• [WORK ITEM]:
Write out the data once more, exactly as it reads.
+ + +
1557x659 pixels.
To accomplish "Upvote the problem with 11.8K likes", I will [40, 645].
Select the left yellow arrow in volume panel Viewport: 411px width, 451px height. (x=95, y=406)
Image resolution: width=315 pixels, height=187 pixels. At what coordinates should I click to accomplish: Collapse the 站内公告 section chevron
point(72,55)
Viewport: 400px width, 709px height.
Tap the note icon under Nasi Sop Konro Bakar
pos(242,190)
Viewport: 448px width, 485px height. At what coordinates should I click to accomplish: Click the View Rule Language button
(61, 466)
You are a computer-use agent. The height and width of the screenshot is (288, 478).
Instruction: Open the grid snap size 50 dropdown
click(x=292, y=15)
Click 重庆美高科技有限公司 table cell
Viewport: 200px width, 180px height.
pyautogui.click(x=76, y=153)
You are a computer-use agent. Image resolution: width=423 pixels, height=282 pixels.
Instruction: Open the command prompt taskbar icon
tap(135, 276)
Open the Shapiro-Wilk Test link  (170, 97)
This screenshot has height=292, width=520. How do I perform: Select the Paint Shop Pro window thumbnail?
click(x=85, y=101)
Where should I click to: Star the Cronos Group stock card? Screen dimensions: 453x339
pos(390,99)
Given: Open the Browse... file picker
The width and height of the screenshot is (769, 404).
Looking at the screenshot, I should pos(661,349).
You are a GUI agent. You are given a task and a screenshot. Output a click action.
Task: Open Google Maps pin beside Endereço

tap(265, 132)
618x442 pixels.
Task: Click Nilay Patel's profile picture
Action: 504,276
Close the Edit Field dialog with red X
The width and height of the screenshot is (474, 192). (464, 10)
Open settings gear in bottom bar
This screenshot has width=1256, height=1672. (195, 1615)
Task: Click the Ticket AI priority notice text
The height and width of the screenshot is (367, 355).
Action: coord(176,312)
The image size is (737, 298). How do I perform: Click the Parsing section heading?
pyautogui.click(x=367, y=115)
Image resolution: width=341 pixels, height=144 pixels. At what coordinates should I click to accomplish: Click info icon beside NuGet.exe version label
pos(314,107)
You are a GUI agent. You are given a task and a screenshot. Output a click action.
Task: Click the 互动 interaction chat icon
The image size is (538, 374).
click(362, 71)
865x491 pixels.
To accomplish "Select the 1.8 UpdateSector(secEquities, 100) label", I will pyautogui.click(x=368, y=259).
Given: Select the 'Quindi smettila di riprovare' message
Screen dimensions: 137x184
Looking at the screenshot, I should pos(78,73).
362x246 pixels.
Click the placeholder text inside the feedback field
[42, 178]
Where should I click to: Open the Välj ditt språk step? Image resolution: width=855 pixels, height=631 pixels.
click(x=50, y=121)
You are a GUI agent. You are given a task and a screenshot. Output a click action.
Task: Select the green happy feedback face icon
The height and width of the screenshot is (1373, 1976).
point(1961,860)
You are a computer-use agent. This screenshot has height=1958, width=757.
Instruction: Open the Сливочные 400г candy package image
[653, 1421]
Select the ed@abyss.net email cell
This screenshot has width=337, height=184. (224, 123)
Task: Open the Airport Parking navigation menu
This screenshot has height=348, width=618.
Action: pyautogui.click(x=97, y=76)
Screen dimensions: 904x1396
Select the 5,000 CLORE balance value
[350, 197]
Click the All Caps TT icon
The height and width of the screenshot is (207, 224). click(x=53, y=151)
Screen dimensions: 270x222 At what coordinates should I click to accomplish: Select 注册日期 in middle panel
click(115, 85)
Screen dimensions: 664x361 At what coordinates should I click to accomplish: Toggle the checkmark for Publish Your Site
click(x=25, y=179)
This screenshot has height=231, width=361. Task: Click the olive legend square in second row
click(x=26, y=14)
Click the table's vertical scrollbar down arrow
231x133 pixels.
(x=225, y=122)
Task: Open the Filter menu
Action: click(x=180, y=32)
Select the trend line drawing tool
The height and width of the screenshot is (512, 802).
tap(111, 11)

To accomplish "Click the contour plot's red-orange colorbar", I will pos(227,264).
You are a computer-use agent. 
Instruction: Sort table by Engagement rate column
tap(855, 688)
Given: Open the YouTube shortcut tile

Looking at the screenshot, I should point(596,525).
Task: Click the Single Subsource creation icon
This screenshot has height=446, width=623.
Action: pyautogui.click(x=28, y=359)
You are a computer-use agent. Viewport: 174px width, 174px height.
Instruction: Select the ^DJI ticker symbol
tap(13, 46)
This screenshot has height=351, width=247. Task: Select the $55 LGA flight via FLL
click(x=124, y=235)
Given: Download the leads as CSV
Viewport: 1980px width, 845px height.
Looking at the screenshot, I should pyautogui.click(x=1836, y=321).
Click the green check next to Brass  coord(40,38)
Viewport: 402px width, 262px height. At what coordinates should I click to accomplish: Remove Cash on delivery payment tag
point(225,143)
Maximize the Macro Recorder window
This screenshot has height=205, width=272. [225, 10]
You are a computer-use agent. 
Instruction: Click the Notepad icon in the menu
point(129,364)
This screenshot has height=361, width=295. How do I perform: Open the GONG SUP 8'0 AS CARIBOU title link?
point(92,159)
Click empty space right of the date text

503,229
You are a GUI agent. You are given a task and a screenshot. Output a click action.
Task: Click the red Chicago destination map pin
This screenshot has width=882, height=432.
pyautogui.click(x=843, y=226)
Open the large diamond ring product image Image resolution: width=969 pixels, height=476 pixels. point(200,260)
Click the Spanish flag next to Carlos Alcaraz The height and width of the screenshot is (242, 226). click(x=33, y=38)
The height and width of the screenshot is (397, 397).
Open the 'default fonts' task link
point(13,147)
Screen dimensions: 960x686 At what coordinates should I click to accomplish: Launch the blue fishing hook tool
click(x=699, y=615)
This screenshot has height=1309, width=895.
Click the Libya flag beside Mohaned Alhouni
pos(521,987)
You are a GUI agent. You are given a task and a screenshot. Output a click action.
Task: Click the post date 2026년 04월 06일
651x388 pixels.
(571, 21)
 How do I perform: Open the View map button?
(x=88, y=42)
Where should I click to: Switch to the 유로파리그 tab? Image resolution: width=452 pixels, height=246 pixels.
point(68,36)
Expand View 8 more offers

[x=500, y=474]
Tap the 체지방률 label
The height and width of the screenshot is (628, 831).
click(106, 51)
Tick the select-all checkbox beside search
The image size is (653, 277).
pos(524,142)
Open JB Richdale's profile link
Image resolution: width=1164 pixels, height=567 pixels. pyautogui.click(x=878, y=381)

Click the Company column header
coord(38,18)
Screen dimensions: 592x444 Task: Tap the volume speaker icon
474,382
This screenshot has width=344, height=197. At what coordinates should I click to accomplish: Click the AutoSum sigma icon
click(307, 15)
+ + +
• [ANSWER BOX]:
1557x659 pixels.
To accomplish "Upvote the problem with 11.8K likes", I will [40, 645].
Select the left yellow arrow in volume panel Viewport: 411px width, 451px height. (x=95, y=406)
Image resolution: width=315 pixels, height=187 pixels. At what coordinates should I click to accomplish: Collapse the 站内公告 section chevron
point(72,55)
Viewport: 400px width, 709px height.
Tap the note icon under Nasi Sop Konro Bakar
pos(242,190)
Viewport: 448px width, 485px height. At what coordinates should I click to accomplish: Click the View Rule Language button
(61, 466)
You are a computer-use agent. The height and width of the screenshot is (288, 478).
Instruction: Open the grid snap size 50 dropdown
click(x=292, y=15)
Click 重庆美高科技有限公司 table cell
Viewport: 200px width, 180px height.
pyautogui.click(x=76, y=153)
You are a computer-use agent. Image resolution: width=423 pixels, height=282 pixels.
Instruction: Open the command prompt taskbar icon
tap(135, 276)
Open the Shapiro-Wilk Test link  (170, 97)
This screenshot has height=292, width=520. How do I perform: Select the Paint Shop Pro window thumbnail?
click(x=85, y=101)
Where should I click to: Star the Cronos Group stock card? Screen dimensions: 453x339
pos(390,99)
Given: Open the Browse... file picker
The width and height of the screenshot is (769, 404).
Looking at the screenshot, I should pos(661,349).
You are a GUI agent. You are given a task and a screenshot. Output a click action.
Task: Open Google Maps pin beside Endereço

tap(265, 132)
618x442 pixels.
Task: Click Nilay Patel's profile picture
Action: 504,276
Close the Edit Field dialog with red X
The width and height of the screenshot is (474, 192). (464, 10)
Open settings gear in bottom bar
This screenshot has width=1256, height=1672. (195, 1615)
Task: Click the Ticket AI priority notice text
The height and width of the screenshot is (367, 355).
Action: coord(176,312)
The image size is (737, 298). How do I perform: Click the Parsing section heading?
pyautogui.click(x=367, y=115)
Image resolution: width=341 pixels, height=144 pixels. At what coordinates should I click to accomplish: Click info icon beside NuGet.exe version label
pos(314,107)
You are a GUI agent. You are given a task and a screenshot. Output a click action.
Task: Click the 互动 interaction chat icon
The image size is (538, 374).
click(362, 71)
865x491 pixels.
To accomplish "Select the 1.8 UpdateSector(secEquities, 100) label", I will pyautogui.click(x=368, y=259).
Given: Select the 'Quindi smettila di riprovare' message
Screen dimensions: 137x184
Looking at the screenshot, I should pos(78,73).
362x246 pixels.
Click the placeholder text inside the feedback field
[42, 178]
Where should I click to: Open the Välj ditt språk step? Image resolution: width=855 pixels, height=631 pixels.
click(x=50, y=121)
You are a GUI agent. You are given a task and a screenshot. Output a click action.
Task: Select the green happy feedback face icon
The height and width of the screenshot is (1373, 1976).
point(1961,860)
You are a computer-use agent. This screenshot has height=1958, width=757.
Instruction: Open the Сливочные 400г candy package image
[653, 1421]
Select the ed@abyss.net email cell
This screenshot has width=337, height=184. (224, 123)
Task: Open the Airport Parking navigation menu
This screenshot has height=348, width=618.
Action: pyautogui.click(x=97, y=76)
Screen dimensions: 904x1396
Select the 5,000 CLORE balance value
[350, 197]
Click the All Caps TT icon
The height and width of the screenshot is (207, 224). click(x=53, y=151)
Screen dimensions: 270x222 At what coordinates should I click to accomplish: Select 注册日期 in middle panel
click(115, 85)
Screen dimensions: 664x361 At what coordinates should I click to accomplish: Toggle the checkmark for Publish Your Site
click(x=25, y=179)
This screenshot has height=231, width=361. Task: Click the olive legend square in second row
click(x=26, y=14)
Click the table's vertical scrollbar down arrow
231x133 pixels.
(x=225, y=122)
Task: Open the Filter menu
Action: click(x=180, y=32)
Select the trend line drawing tool
The height and width of the screenshot is (512, 802).
tap(111, 11)

To accomplish "Click the contour plot's red-orange colorbar", I will pos(227,264).
You are a computer-use agent. 
Instruction: Sort table by Engagement rate column
tap(855, 688)
Given: Open the YouTube shortcut tile

Looking at the screenshot, I should point(596,525).
Task: Click the Single Subsource creation icon
This screenshot has height=446, width=623.
Action: pyautogui.click(x=28, y=359)
You are a computer-use agent. Viewport: 174px width, 174px height.
Instruction: Select the ^DJI ticker symbol
tap(13, 46)
This screenshot has height=351, width=247. Task: Select the $55 LGA flight via FLL
click(x=124, y=235)
Given: Download the leads as CSV
Viewport: 1980px width, 845px height.
Looking at the screenshot, I should pyautogui.click(x=1836, y=321).
Click the green check next to Brass  coord(40,38)
Viewport: 402px width, 262px height. At what coordinates should I click to accomplish: Remove Cash on delivery payment tag
point(225,143)
Maximize the Macro Recorder window
This screenshot has height=205, width=272. [225, 10]
You are a computer-use agent. 
Instruction: Click the Notepad icon in the menu
point(129,364)
This screenshot has height=361, width=295. How do I perform: Open the GONG SUP 8'0 AS CARIBOU title link?
point(92,159)
Click empty space right of the date text

503,229
You are a GUI agent. You are given a task and a screenshot. Output a click action.
Task: Click the red Chicago destination map pin
This screenshot has width=882, height=432.
pyautogui.click(x=843, y=226)
Open the large diamond ring product image Image resolution: width=969 pixels, height=476 pixels. point(200,260)
Click the Spanish flag next to Carlos Alcaraz The height and width of the screenshot is (242, 226). click(x=33, y=38)
The height and width of the screenshot is (397, 397).
Open the 'default fonts' task link
point(13,147)
Screen dimensions: 960x686 At what coordinates should I click to accomplish: Launch the blue fishing hook tool
click(x=699, y=615)
This screenshot has height=1309, width=895.
Click the Libya flag beside Mohaned Alhouni
pos(521,987)
You are a GUI agent. You are given a task and a screenshot. Output a click action.
Task: Click the post date 2026년 04월 06일
651x388 pixels.
(571, 21)
 How do I perform: Open the View map button?
(x=88, y=42)
Where should I click to: Switch to the 유로파리그 tab? Image resolution: width=452 pixels, height=246 pixels.
point(68,36)
Expand View 8 more offers

[x=500, y=474]
Tap the 체지방률 label
The height and width of the screenshot is (628, 831).
click(106, 51)
Tick the select-all checkbox beside search
The image size is (653, 277).
pos(524,142)
Open JB Richdale's profile link
Image resolution: width=1164 pixels, height=567 pixels. pyautogui.click(x=878, y=381)

Click the Company column header
coord(38,18)
Screen dimensions: 592x444 Task: Tap the volume speaker icon
474,382
This screenshot has width=344, height=197. At what coordinates should I click to accomplish: Click the AutoSum sigma icon
click(307, 15)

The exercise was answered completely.